● Task brief
Every entry below is to be copied exactly as written.

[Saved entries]
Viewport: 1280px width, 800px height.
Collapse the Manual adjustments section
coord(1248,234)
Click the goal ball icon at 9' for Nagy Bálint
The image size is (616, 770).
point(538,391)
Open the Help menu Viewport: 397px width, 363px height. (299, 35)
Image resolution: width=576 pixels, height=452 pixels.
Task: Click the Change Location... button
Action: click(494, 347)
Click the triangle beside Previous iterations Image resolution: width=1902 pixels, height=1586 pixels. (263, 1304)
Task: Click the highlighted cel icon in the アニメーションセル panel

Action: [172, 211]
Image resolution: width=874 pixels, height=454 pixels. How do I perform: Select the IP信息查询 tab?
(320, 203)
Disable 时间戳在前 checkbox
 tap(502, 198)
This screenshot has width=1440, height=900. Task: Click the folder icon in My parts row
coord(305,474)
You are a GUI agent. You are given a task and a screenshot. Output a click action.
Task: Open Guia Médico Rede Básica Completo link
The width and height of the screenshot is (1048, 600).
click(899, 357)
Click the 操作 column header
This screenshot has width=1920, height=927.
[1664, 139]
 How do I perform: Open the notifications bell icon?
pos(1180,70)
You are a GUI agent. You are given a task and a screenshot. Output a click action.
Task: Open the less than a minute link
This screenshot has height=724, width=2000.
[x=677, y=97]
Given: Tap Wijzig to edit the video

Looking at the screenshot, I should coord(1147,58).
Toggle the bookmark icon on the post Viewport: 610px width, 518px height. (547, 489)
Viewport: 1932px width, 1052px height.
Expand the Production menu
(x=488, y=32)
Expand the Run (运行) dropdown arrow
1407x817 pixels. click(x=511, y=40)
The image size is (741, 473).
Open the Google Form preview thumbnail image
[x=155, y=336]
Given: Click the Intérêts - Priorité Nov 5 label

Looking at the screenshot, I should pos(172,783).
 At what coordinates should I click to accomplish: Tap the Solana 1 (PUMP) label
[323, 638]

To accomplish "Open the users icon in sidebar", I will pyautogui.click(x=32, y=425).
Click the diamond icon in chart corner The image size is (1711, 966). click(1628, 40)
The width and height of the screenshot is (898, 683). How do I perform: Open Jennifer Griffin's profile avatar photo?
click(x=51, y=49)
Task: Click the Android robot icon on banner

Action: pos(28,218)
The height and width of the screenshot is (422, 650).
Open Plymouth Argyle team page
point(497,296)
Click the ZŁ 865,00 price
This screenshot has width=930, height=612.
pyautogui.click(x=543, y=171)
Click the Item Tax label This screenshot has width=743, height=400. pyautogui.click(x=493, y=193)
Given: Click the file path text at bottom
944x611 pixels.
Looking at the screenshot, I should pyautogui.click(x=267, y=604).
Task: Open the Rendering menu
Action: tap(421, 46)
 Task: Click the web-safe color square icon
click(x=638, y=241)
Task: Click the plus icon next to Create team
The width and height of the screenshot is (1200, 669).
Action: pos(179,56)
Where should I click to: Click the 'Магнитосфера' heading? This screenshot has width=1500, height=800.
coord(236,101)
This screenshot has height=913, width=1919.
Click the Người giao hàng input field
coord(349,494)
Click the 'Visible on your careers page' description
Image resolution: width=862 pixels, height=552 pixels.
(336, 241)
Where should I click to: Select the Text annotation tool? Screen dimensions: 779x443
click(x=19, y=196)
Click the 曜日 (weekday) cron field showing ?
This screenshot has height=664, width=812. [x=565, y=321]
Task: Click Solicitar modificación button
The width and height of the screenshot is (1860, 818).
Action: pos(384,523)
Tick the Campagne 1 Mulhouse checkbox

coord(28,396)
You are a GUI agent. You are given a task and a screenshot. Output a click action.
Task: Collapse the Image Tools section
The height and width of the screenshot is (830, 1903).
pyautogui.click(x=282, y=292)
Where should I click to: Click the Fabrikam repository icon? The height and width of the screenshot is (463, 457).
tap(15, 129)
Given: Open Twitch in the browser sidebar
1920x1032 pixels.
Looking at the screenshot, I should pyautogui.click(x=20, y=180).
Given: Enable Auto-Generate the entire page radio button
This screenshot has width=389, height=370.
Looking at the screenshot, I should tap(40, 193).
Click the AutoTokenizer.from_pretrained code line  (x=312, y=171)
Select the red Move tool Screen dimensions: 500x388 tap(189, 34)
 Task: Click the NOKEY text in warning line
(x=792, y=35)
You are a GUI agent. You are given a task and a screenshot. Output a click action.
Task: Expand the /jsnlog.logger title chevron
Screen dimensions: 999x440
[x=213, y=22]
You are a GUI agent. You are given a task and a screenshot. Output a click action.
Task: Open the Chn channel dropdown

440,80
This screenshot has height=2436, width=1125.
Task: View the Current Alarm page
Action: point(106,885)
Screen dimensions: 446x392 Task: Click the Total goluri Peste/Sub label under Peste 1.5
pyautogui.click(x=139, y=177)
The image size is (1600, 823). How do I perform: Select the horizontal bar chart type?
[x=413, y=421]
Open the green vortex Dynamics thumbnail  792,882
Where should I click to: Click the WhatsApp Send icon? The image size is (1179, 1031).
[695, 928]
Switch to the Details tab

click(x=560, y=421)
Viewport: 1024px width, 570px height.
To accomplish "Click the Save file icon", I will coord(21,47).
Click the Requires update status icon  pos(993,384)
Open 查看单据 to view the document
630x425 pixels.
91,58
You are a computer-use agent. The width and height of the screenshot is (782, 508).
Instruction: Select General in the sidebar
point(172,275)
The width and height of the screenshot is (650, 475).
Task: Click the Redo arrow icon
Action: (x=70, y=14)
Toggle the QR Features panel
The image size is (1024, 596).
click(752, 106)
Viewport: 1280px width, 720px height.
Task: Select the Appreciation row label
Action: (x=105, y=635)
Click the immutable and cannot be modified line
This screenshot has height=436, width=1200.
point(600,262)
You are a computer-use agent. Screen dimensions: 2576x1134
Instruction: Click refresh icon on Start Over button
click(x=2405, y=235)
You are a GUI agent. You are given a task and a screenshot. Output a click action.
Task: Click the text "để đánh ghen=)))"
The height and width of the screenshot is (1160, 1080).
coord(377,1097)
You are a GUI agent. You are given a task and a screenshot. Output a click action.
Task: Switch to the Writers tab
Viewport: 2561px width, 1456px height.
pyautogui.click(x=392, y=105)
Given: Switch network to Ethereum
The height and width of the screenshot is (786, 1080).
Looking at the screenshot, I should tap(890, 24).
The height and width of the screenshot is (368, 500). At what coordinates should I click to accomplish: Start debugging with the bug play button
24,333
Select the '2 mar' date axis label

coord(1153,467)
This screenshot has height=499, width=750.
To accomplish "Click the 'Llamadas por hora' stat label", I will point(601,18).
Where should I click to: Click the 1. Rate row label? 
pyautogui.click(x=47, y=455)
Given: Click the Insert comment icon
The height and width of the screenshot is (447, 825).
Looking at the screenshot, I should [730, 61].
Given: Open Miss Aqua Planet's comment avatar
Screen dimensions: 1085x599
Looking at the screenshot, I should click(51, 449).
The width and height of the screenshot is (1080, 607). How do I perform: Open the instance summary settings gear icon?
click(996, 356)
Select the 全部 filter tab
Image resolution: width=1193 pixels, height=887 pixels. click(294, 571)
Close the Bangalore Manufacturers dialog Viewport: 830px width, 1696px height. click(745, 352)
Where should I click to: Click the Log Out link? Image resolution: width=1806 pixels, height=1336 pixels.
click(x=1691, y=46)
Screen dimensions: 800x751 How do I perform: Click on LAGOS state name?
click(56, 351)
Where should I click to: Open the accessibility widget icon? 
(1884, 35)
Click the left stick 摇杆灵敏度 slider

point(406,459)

● Result for this exercise
Viewport: 1280px width, 800px height.
Collapse the Manual adjustments section
coord(1248,234)
Click the goal ball icon at 9' for Nagy Bálint
The image size is (616, 770).
point(538,391)
Open the Help menu Viewport: 397px width, 363px height. (299, 35)
Image resolution: width=576 pixels, height=452 pixels.
Task: Click the Change Location... button
Action: click(494, 347)
Click the triangle beside Previous iterations Image resolution: width=1902 pixels, height=1586 pixels. (263, 1304)
Task: Click the highlighted cel icon in the アニメーションセル panel

Action: [172, 211]
Image resolution: width=874 pixels, height=454 pixels. How do I perform: Select the IP信息查询 tab?
(320, 203)
Disable 时间戳在前 checkbox
 tap(502, 198)
This screenshot has width=1440, height=900. Task: Click the folder icon in My parts row
coord(305,474)
You are a GUI agent. You are given a task and a screenshot. Output a click action.
Task: Open Guia Médico Rede Básica Completo link
The width and height of the screenshot is (1048, 600).
click(899, 357)
Click the 操作 column header
This screenshot has width=1920, height=927.
[1664, 139]
 How do I perform: Open the notifications bell icon?
pos(1180,70)
You are a GUI agent. You are given a task and a screenshot. Output a click action.
Task: Open the less than a minute link
This screenshot has height=724, width=2000.
[x=677, y=97]
Given: Tap Wijzig to edit the video

Looking at the screenshot, I should coord(1147,58).
Toggle the bookmark icon on the post Viewport: 610px width, 518px height. (547, 489)
Viewport: 1932px width, 1052px height.
Expand the Production menu
(x=488, y=32)
Expand the Run (运行) dropdown arrow
1407x817 pixels. click(x=511, y=40)
The image size is (741, 473).
Open the Google Form preview thumbnail image
[x=155, y=336]
Given: Click the Intérêts - Priorité Nov 5 label

Looking at the screenshot, I should pos(172,783).
 At what coordinates should I click to accomplish: Tap the Solana 1 (PUMP) label
[323, 638]

To accomplish "Open the users icon in sidebar", I will pyautogui.click(x=32, y=425).
Click the diamond icon in chart corner The image size is (1711, 966). click(1628, 40)
The width and height of the screenshot is (898, 683). How do I perform: Open Jennifer Griffin's profile avatar photo?
click(x=51, y=49)
Task: Click the Android robot icon on banner

Action: pos(28,218)
The height and width of the screenshot is (422, 650).
Open Plymouth Argyle team page
point(497,296)
Click the ZŁ 865,00 price
This screenshot has width=930, height=612.
pyautogui.click(x=543, y=171)
Click the Item Tax label This screenshot has width=743, height=400. pyautogui.click(x=493, y=193)
Given: Click the file path text at bottom
944x611 pixels.
Looking at the screenshot, I should pyautogui.click(x=267, y=604).
Task: Open the Rendering menu
Action: tap(421, 46)
 Task: Click the web-safe color square icon
click(x=638, y=241)
Task: Click the plus icon next to Create team
The width and height of the screenshot is (1200, 669).
Action: pos(179,56)
Where should I click to: Click the 'Магнитосфера' heading? This screenshot has width=1500, height=800.
coord(236,101)
This screenshot has height=913, width=1919.
Click the Người giao hàng input field
coord(349,494)
Click the 'Visible on your careers page' description
Image resolution: width=862 pixels, height=552 pixels.
(336, 241)
Where should I click to: Select the Text annotation tool? Screen dimensions: 779x443
click(x=19, y=196)
Click the 曜日 (weekday) cron field showing ?
This screenshot has height=664, width=812. [x=565, y=321]
Task: Click Solicitar modificación button
The width and height of the screenshot is (1860, 818).
Action: pos(384,523)
Tick the Campagne 1 Mulhouse checkbox

coord(28,396)
You are a GUI agent. You are given a task and a screenshot. Output a click action.
Task: Collapse the Image Tools section
The height and width of the screenshot is (830, 1903).
pyautogui.click(x=282, y=292)
Where should I click to: Click the Fabrikam repository icon? The height and width of the screenshot is (463, 457).
tap(15, 129)
Given: Open Twitch in the browser sidebar
1920x1032 pixels.
Looking at the screenshot, I should pyautogui.click(x=20, y=180).
Given: Enable Auto-Generate the entire page radio button
This screenshot has width=389, height=370.
Looking at the screenshot, I should tap(40, 193).
Click the AutoTokenizer.from_pretrained code line  (x=312, y=171)
Select the red Move tool Screen dimensions: 500x388 tap(189, 34)
 Task: Click the NOKEY text in warning line
(x=792, y=35)
You are a GUI agent. You are given a task and a screenshot. Output a click action.
Task: Expand the /jsnlog.logger title chevron
Screen dimensions: 999x440
[x=213, y=22]
You are a GUI agent. You are given a task and a screenshot. Output a click action.
Task: Open the Chn channel dropdown

440,80
This screenshot has height=2436, width=1125.
Task: View the Current Alarm page
Action: point(106,885)
Screen dimensions: 446x392 Task: Click the Total goluri Peste/Sub label under Peste 1.5
pyautogui.click(x=139, y=177)
The image size is (1600, 823). How do I perform: Select the horizontal bar chart type?
[x=413, y=421]
Open the green vortex Dynamics thumbnail  792,882
Where should I click to: Click the WhatsApp Send icon? The image size is (1179, 1031).
[695, 928]
Switch to the Details tab

click(x=560, y=421)
Viewport: 1024px width, 570px height.
To accomplish "Click the Save file icon", I will coord(21,47).
Click the Requires update status icon  pos(993,384)
Open 查看单据 to view the document
630x425 pixels.
91,58
You are a computer-use agent. The width and height of the screenshot is (782, 508).
Instruction: Select General in the sidebar
point(172,275)
The width and height of the screenshot is (650, 475).
Task: Click the Redo arrow icon
Action: (x=70, y=14)
Toggle the QR Features panel
The image size is (1024, 596).
click(752, 106)
Viewport: 1280px width, 720px height.
Task: Select the Appreciation row label
Action: (x=105, y=635)
Click the immutable and cannot be modified line
This screenshot has height=436, width=1200.
point(600,262)
You are a computer-use agent. Screen dimensions: 2576x1134
Instruction: Click refresh icon on Start Over button
click(x=2405, y=235)
You are a GUI agent. You are given a task and a screenshot. Output a click action.
Task: Click the text "để đánh ghen=)))"
The height and width of the screenshot is (1160, 1080).
coord(377,1097)
You are a GUI agent. You are given a task and a screenshot. Output a click action.
Task: Switch to the Writers tab
Viewport: 2561px width, 1456px height.
pyautogui.click(x=392, y=105)
Given: Switch network to Ethereum
The height and width of the screenshot is (786, 1080).
Looking at the screenshot, I should tap(890, 24).
The height and width of the screenshot is (368, 500). At what coordinates should I click to accomplish: Start debugging with the bug play button
24,333
Select the '2 mar' date axis label

coord(1153,467)
This screenshot has height=499, width=750.
To accomplish "Click the 'Llamadas por hora' stat label", I will point(601,18).
Where should I click to: Click the 1. Rate row label? 
pyautogui.click(x=47, y=455)
Given: Click the Insert comment icon
The height and width of the screenshot is (447, 825).
Looking at the screenshot, I should [730, 61].
Given: Open Miss Aqua Planet's comment avatar
Screen dimensions: 1085x599
Looking at the screenshot, I should click(51, 449).
The width and height of the screenshot is (1080, 607). How do I perform: Open the instance summary settings gear icon?
click(996, 356)
Select the 全部 filter tab
Image resolution: width=1193 pixels, height=887 pixels. click(294, 571)
Close the Bangalore Manufacturers dialog Viewport: 830px width, 1696px height. click(745, 352)
Where should I click to: Click the Log Out link? Image resolution: width=1806 pixels, height=1336 pixels.
click(x=1691, y=46)
Screen dimensions: 800x751 How do I perform: Click on LAGOS state name?
click(56, 351)
Where should I click to: Open the accessibility widget icon? 
(1884, 35)
Click the left stick 摇杆灵敏度 slider

point(406,459)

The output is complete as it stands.